-- Opening Marker --
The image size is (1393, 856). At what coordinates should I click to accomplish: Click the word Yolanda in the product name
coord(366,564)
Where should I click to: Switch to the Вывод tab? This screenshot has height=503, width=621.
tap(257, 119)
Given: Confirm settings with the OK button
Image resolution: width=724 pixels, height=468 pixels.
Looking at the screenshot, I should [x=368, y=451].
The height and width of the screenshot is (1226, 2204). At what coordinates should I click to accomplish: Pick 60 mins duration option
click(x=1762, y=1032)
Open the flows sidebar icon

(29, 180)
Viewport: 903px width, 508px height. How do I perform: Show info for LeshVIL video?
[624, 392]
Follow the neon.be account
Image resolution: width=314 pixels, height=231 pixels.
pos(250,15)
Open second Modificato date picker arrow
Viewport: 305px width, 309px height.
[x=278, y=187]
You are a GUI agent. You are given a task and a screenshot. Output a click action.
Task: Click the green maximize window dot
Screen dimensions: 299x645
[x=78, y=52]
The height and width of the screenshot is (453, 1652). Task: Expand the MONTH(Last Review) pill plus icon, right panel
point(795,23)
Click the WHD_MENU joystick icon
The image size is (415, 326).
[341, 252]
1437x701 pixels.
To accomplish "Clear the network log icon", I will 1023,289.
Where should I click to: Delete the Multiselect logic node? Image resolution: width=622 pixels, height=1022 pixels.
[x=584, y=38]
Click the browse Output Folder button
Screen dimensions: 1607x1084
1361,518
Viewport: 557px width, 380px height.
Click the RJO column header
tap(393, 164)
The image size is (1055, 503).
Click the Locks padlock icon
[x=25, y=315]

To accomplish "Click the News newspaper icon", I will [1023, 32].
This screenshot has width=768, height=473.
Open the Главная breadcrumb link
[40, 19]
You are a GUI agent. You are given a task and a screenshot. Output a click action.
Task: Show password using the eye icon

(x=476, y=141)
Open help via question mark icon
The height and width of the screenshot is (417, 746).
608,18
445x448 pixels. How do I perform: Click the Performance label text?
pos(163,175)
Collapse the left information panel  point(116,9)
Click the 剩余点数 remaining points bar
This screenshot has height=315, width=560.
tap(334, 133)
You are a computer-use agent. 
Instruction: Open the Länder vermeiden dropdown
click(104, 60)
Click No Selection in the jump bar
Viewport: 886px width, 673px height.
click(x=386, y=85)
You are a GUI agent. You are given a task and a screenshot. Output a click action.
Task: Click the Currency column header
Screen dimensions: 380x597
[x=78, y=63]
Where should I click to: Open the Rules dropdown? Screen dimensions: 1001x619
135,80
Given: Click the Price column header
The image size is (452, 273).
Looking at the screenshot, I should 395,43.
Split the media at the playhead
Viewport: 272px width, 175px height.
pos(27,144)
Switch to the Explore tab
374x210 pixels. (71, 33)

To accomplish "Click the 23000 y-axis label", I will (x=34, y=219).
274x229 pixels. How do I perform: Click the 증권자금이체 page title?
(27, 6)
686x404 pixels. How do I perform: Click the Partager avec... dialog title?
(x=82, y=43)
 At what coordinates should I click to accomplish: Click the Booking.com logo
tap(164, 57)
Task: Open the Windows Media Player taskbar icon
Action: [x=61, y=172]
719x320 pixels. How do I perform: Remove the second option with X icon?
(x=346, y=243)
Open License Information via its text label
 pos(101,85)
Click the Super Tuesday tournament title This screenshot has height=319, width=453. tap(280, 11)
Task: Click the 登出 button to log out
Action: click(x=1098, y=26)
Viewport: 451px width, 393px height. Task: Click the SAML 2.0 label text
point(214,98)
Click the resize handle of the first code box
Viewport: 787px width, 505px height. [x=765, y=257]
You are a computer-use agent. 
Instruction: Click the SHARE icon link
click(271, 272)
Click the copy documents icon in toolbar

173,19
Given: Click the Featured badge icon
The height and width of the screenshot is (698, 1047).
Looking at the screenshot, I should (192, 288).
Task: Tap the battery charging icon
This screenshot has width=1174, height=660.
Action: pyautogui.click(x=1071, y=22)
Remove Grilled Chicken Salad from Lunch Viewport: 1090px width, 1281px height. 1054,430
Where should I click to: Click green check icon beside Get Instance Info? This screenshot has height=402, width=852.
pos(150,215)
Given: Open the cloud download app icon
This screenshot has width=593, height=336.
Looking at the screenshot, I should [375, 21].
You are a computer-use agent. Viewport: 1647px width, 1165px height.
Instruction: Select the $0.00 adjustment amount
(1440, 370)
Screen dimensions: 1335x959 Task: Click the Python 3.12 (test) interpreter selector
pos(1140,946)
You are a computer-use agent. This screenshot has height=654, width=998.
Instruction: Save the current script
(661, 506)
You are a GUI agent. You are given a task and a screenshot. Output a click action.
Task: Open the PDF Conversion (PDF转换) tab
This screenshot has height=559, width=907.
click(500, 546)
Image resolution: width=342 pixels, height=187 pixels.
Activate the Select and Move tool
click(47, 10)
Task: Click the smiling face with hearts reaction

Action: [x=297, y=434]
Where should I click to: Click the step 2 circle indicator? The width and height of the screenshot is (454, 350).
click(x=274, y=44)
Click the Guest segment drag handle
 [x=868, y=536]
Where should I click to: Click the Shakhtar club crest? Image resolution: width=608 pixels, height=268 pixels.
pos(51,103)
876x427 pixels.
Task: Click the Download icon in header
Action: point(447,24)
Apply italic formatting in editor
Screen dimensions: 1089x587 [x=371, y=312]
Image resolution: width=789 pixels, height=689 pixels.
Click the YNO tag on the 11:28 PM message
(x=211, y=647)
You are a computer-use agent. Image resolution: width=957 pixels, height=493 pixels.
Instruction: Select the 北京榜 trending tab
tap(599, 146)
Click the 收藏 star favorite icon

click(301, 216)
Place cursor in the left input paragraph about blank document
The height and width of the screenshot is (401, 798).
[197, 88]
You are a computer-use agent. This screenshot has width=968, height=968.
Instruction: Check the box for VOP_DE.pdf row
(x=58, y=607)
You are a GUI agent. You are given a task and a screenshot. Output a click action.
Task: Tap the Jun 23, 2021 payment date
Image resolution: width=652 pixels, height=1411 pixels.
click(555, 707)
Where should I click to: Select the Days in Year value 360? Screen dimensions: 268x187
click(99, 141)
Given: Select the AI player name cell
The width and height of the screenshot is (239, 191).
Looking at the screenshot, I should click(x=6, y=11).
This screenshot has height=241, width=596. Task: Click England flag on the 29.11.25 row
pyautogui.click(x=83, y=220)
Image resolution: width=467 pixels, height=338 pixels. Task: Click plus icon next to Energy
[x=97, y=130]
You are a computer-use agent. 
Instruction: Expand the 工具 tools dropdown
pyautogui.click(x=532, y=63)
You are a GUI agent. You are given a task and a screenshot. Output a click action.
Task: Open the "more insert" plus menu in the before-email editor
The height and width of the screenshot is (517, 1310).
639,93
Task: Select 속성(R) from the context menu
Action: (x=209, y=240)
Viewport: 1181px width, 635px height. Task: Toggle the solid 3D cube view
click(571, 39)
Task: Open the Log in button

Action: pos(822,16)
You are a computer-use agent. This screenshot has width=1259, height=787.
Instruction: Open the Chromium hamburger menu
-- Closing Marker --
- _Description of the task_: Set the data down once more, exactly as it stands.

- _Answer to this task_:
The image size is (1393, 856). At what coordinates should I click to accomplish: Click the word Yolanda in the product name
coord(366,564)
Where should I click to: Switch to the Вывод tab? This screenshot has height=503, width=621.
tap(257, 119)
Given: Confirm settings with the OK button
Image resolution: width=724 pixels, height=468 pixels.
Looking at the screenshot, I should [x=368, y=451].
The height and width of the screenshot is (1226, 2204). At what coordinates should I click to accomplish: Pick 60 mins duration option
click(x=1762, y=1032)
Open the flows sidebar icon

(29, 180)
Viewport: 903px width, 508px height. How do I perform: Show info for LeshVIL video?
[624, 392]
Follow the neon.be account
Image resolution: width=314 pixels, height=231 pixels.
pos(250,15)
Open second Modificato date picker arrow
Viewport: 305px width, 309px height.
[x=278, y=187]
You are a GUI agent. You are given a task and a screenshot. Output a click action.
Task: Click the green maximize window dot
Screen dimensions: 299x645
[x=78, y=52]
The height and width of the screenshot is (453, 1652). Task: Expand the MONTH(Last Review) pill plus icon, right panel
point(795,23)
Click the WHD_MENU joystick icon
The image size is (415, 326).
[341, 252]
1437x701 pixels.
To accomplish "Clear the network log icon", I will 1023,289.
Where should I click to: Delete the Multiselect logic node? Image resolution: width=622 pixels, height=1022 pixels.
[x=584, y=38]
Click the browse Output Folder button
Screen dimensions: 1607x1084
1361,518
Viewport: 557px width, 380px height.
Click the RJO column header
tap(393, 164)
The image size is (1055, 503).
Click the Locks padlock icon
[x=25, y=315]

To accomplish "Click the News newspaper icon", I will [1023, 32].
This screenshot has width=768, height=473.
Open the Главная breadcrumb link
[40, 19]
You are a GUI agent. You are given a task and a screenshot. Output a click action.
Task: Show password using the eye icon

(x=476, y=141)
Open help via question mark icon
The height and width of the screenshot is (417, 746).
608,18
445x448 pixels. How do I perform: Click the Performance label text?
pos(163,175)
Collapse the left information panel  point(116,9)
Click the 剩余点数 remaining points bar
This screenshot has height=315, width=560.
tap(334, 133)
You are a computer-use agent. 
Instruction: Open the Länder vermeiden dropdown
click(104, 60)
Click No Selection in the jump bar
Viewport: 886px width, 673px height.
click(x=386, y=85)
You are a GUI agent. You are given a task and a screenshot. Output a click action.
Task: Click the Currency column header
Screen dimensions: 380x597
[x=78, y=63]
Where should I click to: Open the Rules dropdown? Screen dimensions: 1001x619
135,80
Given: Click the Price column header
The image size is (452, 273).
Looking at the screenshot, I should 395,43.
Split the media at the playhead
Viewport: 272px width, 175px height.
pos(27,144)
Switch to the Explore tab
374x210 pixels. (71, 33)

To accomplish "Click the 23000 y-axis label", I will (x=34, y=219).
274x229 pixels. How do I perform: Click the 증권자금이체 page title?
(27, 6)
686x404 pixels. How do I perform: Click the Partager avec... dialog title?
(x=82, y=43)
 At what coordinates should I click to accomplish: Click the Booking.com logo
tap(164, 57)
Task: Open the Windows Media Player taskbar icon
Action: [x=61, y=172]
719x320 pixels. How do I perform: Remove the second option with X icon?
(x=346, y=243)
Open License Information via its text label
 pos(101,85)
Click the Super Tuesday tournament title This screenshot has height=319, width=453. tap(280, 11)
Task: Click the 登出 button to log out
Action: click(x=1098, y=26)
Viewport: 451px width, 393px height. Task: Click the SAML 2.0 label text
point(214,98)
Click the resize handle of the first code box
Viewport: 787px width, 505px height. [x=765, y=257]
You are a computer-use agent. 
Instruction: Click the SHARE icon link
click(271, 272)
Click the copy documents icon in toolbar

173,19
Given: Click the Featured badge icon
The height and width of the screenshot is (698, 1047).
Looking at the screenshot, I should (192, 288).
Task: Tap the battery charging icon
This screenshot has width=1174, height=660.
Action: pyautogui.click(x=1071, y=22)
Remove Grilled Chicken Salad from Lunch Viewport: 1090px width, 1281px height. 1054,430
Where should I click to: Click green check icon beside Get Instance Info? This screenshot has height=402, width=852.
pos(150,215)
Given: Open the cloud download app icon
This screenshot has width=593, height=336.
Looking at the screenshot, I should [375, 21].
You are a computer-use agent. Viewport: 1647px width, 1165px height.
Instruction: Select the $0.00 adjustment amount
(1440, 370)
Screen dimensions: 1335x959 Task: Click the Python 3.12 (test) interpreter selector
pos(1140,946)
You are a computer-use agent. This screenshot has height=654, width=998.
Instruction: Save the current script
(661, 506)
You are a GUI agent. You are given a task and a screenshot. Output a click action.
Task: Open the PDF Conversion (PDF转换) tab
This screenshot has height=559, width=907.
click(500, 546)
Image resolution: width=342 pixels, height=187 pixels.
Activate the Select and Move tool
click(47, 10)
Task: Click the smiling face with hearts reaction

Action: [x=297, y=434]
Where should I click to: Click the step 2 circle indicator? The width and height of the screenshot is (454, 350).
click(x=274, y=44)
Click the Guest segment drag handle
 [x=868, y=536]
Where should I click to: Click the Shakhtar club crest? Image resolution: width=608 pixels, height=268 pixels.
pos(51,103)
876x427 pixels.
Task: Click the Download icon in header
Action: point(447,24)
Apply italic formatting in editor
Screen dimensions: 1089x587 [x=371, y=312]
Image resolution: width=789 pixels, height=689 pixels.
Click the YNO tag on the 11:28 PM message
(x=211, y=647)
You are a computer-use agent. Image resolution: width=957 pixels, height=493 pixels.
Instruction: Select the 北京榜 trending tab
tap(599, 146)
Click the 收藏 star favorite icon

click(301, 216)
Place cursor in the left input paragraph about blank document
The height and width of the screenshot is (401, 798).
[197, 88]
You are a computer-use agent. This screenshot has width=968, height=968.
Instruction: Check the box for VOP_DE.pdf row
(x=58, y=607)
You are a GUI agent. You are given a task and a screenshot. Output a click action.
Task: Tap the Jun 23, 2021 payment date
Image resolution: width=652 pixels, height=1411 pixels.
click(555, 707)
Where should I click to: Select the Days in Year value 360? Screen dimensions: 268x187
click(99, 141)
Given: Select the AI player name cell
The width and height of the screenshot is (239, 191).
Looking at the screenshot, I should click(x=6, y=11).
This screenshot has height=241, width=596. Task: Click England flag on the 29.11.25 row
pyautogui.click(x=83, y=220)
Image resolution: width=467 pixels, height=338 pixels. Task: Click plus icon next to Energy
[x=97, y=130]
You are a computer-use agent. 
Instruction: Expand the 工具 tools dropdown
pyautogui.click(x=532, y=63)
You are a GUI agent. You are given a task and a screenshot. Output a click action.
Task: Open the "more insert" plus menu in the before-email editor
The height and width of the screenshot is (517, 1310).
639,93
Task: Select 속성(R) from the context menu
Action: (x=209, y=240)
Viewport: 1181px width, 635px height. Task: Toggle the solid 3D cube view
click(571, 39)
Task: Open the Log in button

Action: pos(822,16)
You are a computer-use agent. This screenshot has width=1259, height=787.
Instruction: Open the Chromium hamburger menu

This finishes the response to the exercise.